Published in final edited form as: IEEE Signal Process Mag. 2020 Jan 17;37(1):21–23. doi: 10.1109/MSP.2019.2953993

Computational MRI: Compressive Sensing and Beyond

Mathews Jacob 1, Jong Chul Ye 2, Leslie Ying 3, Mariya Doneva 4
PMCID: PMC7899158  NIHMSID: NIHMS1667578  PMID: 33623355

The process of forming images from measured data using computational algorithms is referred to as computational imaging. Rapid advances in computational hardware and signal processing algorithms have resulted in a flurry of activity in computational imaging in several application areas, including medicine, biology, remote sensing, and seismic imaging. Medical imaging has witnessed extensive research in computational imaging, beginning with computed tomography (CT), which relies on algorithms to construct a 3D volume from X-ray measurements taken from X-ray projections at different angles; this work received the 1979 Nobel Prize in Medicine. Most of the current medical-imaging modalities [e.g., magnetic resonance imaging (MRI), CT, positron emission tomography] employ computational imaging in one form or another.
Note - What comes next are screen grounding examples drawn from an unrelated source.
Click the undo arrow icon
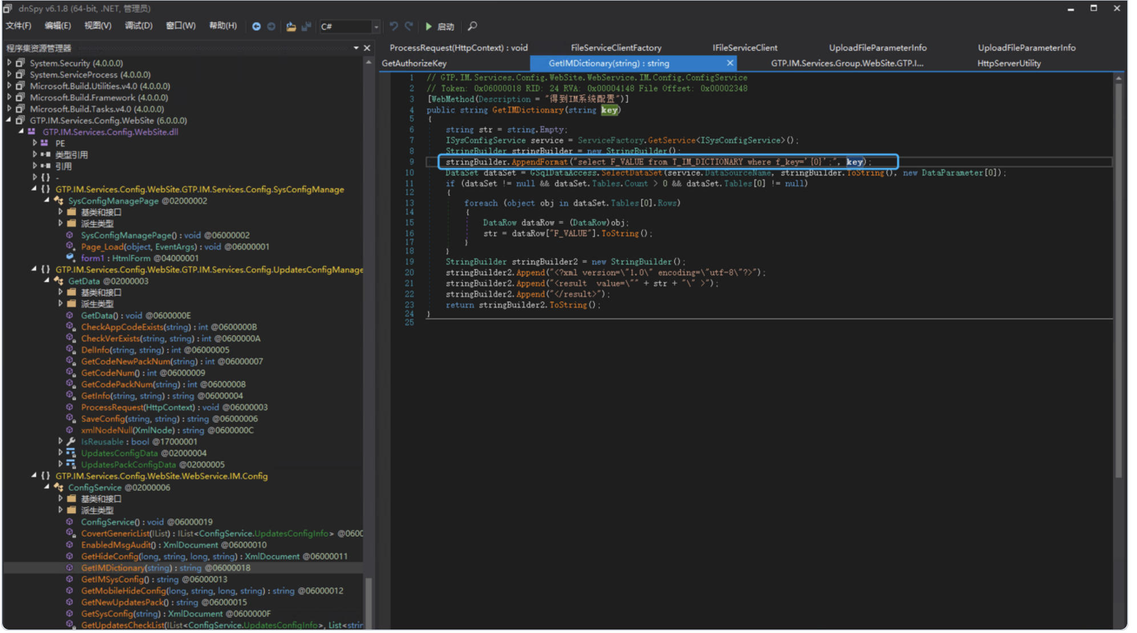 pyautogui.click(x=394, y=26)
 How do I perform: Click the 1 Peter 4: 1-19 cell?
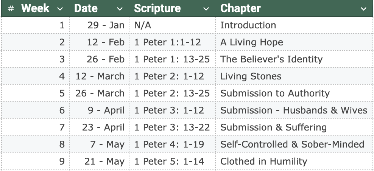coord(169,145)
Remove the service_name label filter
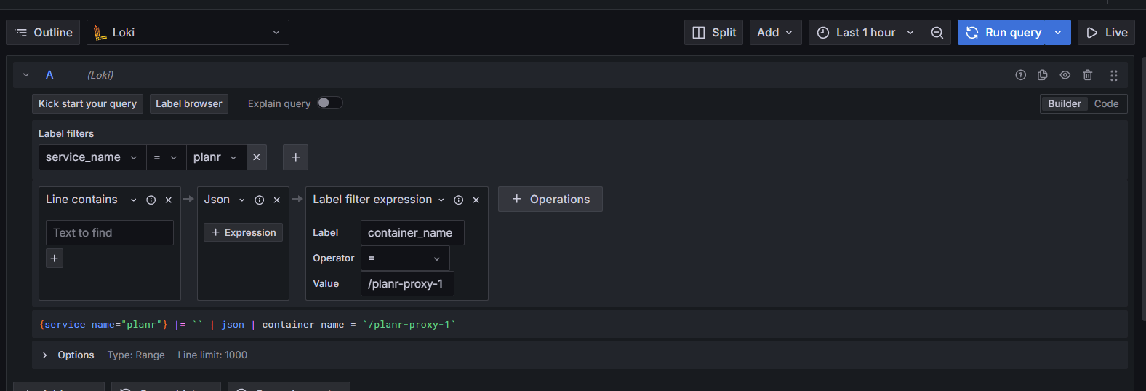1146x391 pixels. (x=256, y=157)
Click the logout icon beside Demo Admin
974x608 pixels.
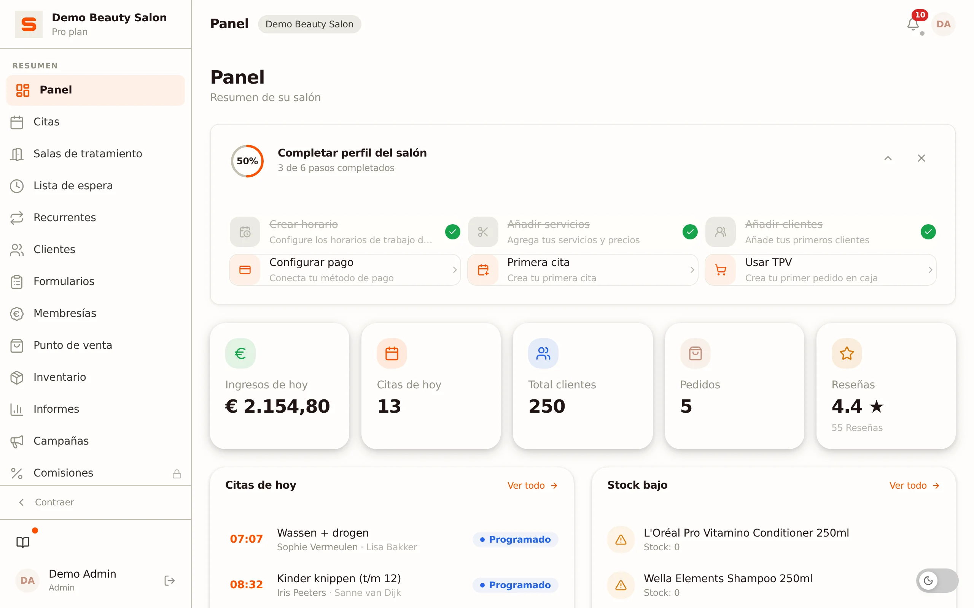(x=169, y=580)
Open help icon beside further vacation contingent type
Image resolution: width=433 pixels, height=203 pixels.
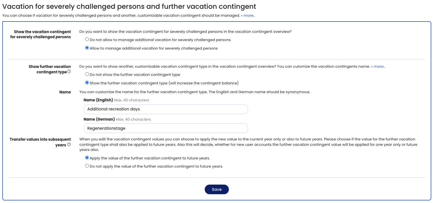coord(69,72)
Advances in computational MRI were primarily driven in the last decade by parallel image acquisition using multiple receiver coils and compressed sensing (CS). The ability of these approaches to break the classical Nyquist sampling limit has been exploited to considerably reduce the acquisition time in static imaging applications and to significantly improve the spatial and temporal resolution in dynamic imaging applications. Extensive research in this area has facilitated developments of efficient transforms, novel regularization priors, smart acquisition strategies, fast optimization algorithms, and computational toolboxes. The recent U.S. Food and Drug Administration approval of CS products for clinical scans makes MRI one of the main benefactors of CS algorithms.

In this issue

While the application of CS-based algorithms in medical imaging is maturing, the recent research in this area has initiated a new computational way of thinking. The main focus of this special issue of IEEE Signal Processing Magazine (SPM) is on recent developments in computational MRI. These developments are pushing the frontier of computational imaging beyond CS. Similar to CS, most of these algorithms rely on image representation in one form or another. However, the common recent thread is the departure from handcrafted image representations (e.g., sparse wavelet model) to learning-based image representations. These learned representations are seamlessly combined with clever measurement strategies to significantly advance the state of the art in a number of areas. Several exciting applications including significantly improved spatial and temporal resolution, a considerable reduction in scan time, measurement of biophysical parameters directly from highly undersampled data, and direct measurement of very high-dimensional data are reviewed in this special issue of SPM.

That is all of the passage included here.